__CHALLENGES__
1/ Decide whether each statement below agrees with the page on the Martin-Baker Mk US16E seat. For each, answer yes or no and quote the exact words of that page that settle it.
(a) The Mk. 16-series is the only seat available for the F-35 JSF.
(b) The Mk. 16 design keeps the telescoping catapult tubes used in earlier Martin-Baker seats.
(c) The catapult cartridge is mounted at the top of the seat.
2/ Carry on the page about the Martin-Baker Mk US16E seat, picking up after its final sentence.

start SUPPLIED TEXT

Martin-Baker Mk US16E Seat

Mk US16E Seat


The Martin-Baker Mk. 16-series of seats has been in use for several years now and is the only seat available for the F-35 JSF. It is an outgrowth of seat design changes that began with the Mk. 15 lightweight seat and is now the basis of seat development for the Mk. US18E seat as well (used in the Block 70 F-16 aircraft).

Structure and Propulsion

In a departure from the earlier series of Martin-Baker seats the seat was designed to utilize a pair of catapult tubes that are integral to the structure. The prior design of telescoping catapult tubes was replaced by this system to which the rest of the seat is attached. This system can be traced back to the SAAB J-21 seat that predated the early Martin-Baker prototypes. This system saw wide utilization in the Stencel seat family. The catapult cartridge is mounted at the base and feeds bilaterally to dual catapults shown in this Mk 16A seat display. This design allows for more modular design. One unique feature of the Martin-Baker implementation is the seat locking system. All ejection seats have the same concern, which is they must be locked into the aircraft during normal operations, including inverted and negative-G flight, but must be released on seat firing to exit the aircraft cleanly without loss of energy from the catapult system. In this case the hot, expanding gas from the catapult cartridge pressurizes the tubes and this forces an internal plunger upwards at the top of each tube, which releases the latches holding the inner tubes in position. This acts to ensure the catapult pressure has been reached equally in both tubes and is ready to begin seat movement.

end SUPPLIED TEXT
start RECORD EXTRACTS

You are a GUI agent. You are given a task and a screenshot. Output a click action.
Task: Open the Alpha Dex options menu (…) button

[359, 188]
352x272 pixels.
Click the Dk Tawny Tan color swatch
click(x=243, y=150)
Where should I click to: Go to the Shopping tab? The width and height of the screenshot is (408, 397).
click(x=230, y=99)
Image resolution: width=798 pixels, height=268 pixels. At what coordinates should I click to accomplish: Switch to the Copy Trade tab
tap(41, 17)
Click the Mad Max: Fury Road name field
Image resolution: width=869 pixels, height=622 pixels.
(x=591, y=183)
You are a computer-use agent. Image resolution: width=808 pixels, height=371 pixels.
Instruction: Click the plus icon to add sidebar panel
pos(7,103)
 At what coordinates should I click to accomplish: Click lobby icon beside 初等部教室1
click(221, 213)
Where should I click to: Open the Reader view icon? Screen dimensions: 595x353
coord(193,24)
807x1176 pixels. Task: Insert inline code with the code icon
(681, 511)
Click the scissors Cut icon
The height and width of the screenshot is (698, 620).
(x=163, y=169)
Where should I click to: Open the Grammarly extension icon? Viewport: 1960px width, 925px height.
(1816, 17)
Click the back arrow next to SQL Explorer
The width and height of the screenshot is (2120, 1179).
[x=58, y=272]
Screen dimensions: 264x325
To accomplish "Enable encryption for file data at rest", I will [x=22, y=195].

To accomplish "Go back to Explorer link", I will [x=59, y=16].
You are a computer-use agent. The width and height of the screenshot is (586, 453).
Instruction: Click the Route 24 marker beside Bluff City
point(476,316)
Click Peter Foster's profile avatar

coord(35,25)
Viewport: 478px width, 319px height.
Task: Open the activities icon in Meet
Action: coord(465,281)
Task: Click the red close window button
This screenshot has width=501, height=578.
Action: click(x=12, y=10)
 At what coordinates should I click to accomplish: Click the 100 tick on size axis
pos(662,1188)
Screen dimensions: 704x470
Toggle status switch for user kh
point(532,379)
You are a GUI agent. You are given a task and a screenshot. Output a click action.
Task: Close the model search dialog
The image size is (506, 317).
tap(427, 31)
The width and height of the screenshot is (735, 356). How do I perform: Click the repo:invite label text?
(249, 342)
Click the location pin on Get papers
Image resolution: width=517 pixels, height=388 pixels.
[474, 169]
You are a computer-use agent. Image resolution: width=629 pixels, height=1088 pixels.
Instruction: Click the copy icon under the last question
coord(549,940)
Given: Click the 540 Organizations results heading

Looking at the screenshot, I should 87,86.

end RECORD EXTRACTS

__WRITTEN RESPONSES__
1/
(a) Yes: "is the only seat available for the F-35 JSF"
(b) No: "The prior design of telescoping catapult tubes was replaced by this system to which the rest of the seat is attached."
(c) No: "The catapult cartridge is mounted at the base and feeds bilaterally to dual catapults"

2/
As the seat rises up the tubes it actuates the digital electronic sequencer mounted at the base of the rail assembly which begins to assess the ejection conditions. The sequencer determines the Mode of ejection based on speed and altitude. It has five modes from 0-0 up to high altitude and speed. The sequencer will chose the deployment time of the drogue gun, and man-seat-separation as described below.

Aircrew Protection
Aircrew Protection is a key design objective of the Mk. 16 series and the US-16E uses head and neck protection that is based on an airbag-like system. This system deploys three inflatable devices, two on the sides of the aircrew's neck, and the third above the head. They work to keep the head aligned and prevent aerodynamic lift on the helmet to keep the head forces within tolerance. One of the highest risks for aircrew injury or death during high speed ejections is aerodynamic forces on the head and neck.

The seat also deploys an aerodynamic plate on the top of the parachute pack to provide airflow control as well.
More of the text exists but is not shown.